Citizen science projects form an increasingly significant component of the dynamic relationship between science and society. Whilst citizen science initiatives are commonly represented as a means to improve engagement between scientific projects and their constituent publics, citizen participation also forms a critical element of the invisible infrastructure of contemporary research. This is particularly the case in data-intensive areas of biomedical research where citizen participation is invoked in the characterisation, segmentation and transcription of large datasets.

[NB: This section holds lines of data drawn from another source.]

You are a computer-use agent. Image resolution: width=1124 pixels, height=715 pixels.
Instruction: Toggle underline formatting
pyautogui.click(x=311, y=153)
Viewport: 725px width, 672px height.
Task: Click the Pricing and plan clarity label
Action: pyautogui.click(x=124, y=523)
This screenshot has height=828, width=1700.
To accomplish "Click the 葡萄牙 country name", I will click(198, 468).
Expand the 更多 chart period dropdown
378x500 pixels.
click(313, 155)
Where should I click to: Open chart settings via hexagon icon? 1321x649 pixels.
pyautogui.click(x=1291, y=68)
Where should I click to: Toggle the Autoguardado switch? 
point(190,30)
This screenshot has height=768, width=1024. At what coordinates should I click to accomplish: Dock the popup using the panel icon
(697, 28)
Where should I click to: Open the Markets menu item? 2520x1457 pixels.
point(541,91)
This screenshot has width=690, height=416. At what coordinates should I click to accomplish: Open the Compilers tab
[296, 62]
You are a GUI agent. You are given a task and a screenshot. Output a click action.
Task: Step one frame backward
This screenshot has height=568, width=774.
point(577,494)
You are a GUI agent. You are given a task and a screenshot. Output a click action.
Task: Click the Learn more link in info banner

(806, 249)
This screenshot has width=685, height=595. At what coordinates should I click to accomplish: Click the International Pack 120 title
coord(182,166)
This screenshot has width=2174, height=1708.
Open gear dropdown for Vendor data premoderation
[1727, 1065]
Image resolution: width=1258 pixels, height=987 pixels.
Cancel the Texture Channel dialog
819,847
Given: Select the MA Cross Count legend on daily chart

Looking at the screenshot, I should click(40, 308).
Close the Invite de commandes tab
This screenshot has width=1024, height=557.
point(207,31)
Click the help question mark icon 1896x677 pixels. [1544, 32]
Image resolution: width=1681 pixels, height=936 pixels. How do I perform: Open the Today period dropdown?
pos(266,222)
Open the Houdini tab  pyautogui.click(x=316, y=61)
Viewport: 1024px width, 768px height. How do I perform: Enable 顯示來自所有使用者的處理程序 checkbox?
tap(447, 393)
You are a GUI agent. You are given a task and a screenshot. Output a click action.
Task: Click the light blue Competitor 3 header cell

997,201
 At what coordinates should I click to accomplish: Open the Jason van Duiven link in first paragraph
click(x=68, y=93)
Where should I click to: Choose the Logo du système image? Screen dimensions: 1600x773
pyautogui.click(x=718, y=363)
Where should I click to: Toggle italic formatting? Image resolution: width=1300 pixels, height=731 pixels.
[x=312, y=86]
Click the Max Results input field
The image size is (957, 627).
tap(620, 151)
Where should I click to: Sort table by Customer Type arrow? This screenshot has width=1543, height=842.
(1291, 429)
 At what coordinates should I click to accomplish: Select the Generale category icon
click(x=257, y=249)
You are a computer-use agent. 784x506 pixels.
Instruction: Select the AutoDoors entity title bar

In this paper we explore citizen science projects engaged in the distributed interpretation of cellular imagery produced through bioscientific research enterprises. Developing Shapin’s (1989) notion of the ‘invisible technician’ – agents of epistemic and knowledge work which are present but typically rendered invisible in accounts of the scientific process – we explore the tacit labour relations invoked in data-intensive citizen scientific projects. We explore the transactions entailed in resolving the relationship between the affective potential of citizen involvement and the promise of ‘real science’. In closing we review the degree to which data-intensive citizen science conforms to established motifs of scientific method: selectively rendering some forms of labour visible whilst obscuring others; whilst at the same time providing a platform for political engagement and disruption.


Biography:

Matthew Kearnes is based in the Environment & Society Group, School of Humanities and Languages, UNSW and is a CI with the ARC Centre of Excellence in Convergent Bio-Nano Science & Technology (CBNS).

Matthew’s research is situated between the fields of Science and Technology Studies (STS) and human and cultural geography. Matthew is an associate editor of  Science as Culture (Taylor & Francis) and served on the editorial board Science, Technology and Society (Sage) Matthew also co-convened  the 2018 conference of the Society for the Social Studies of Science.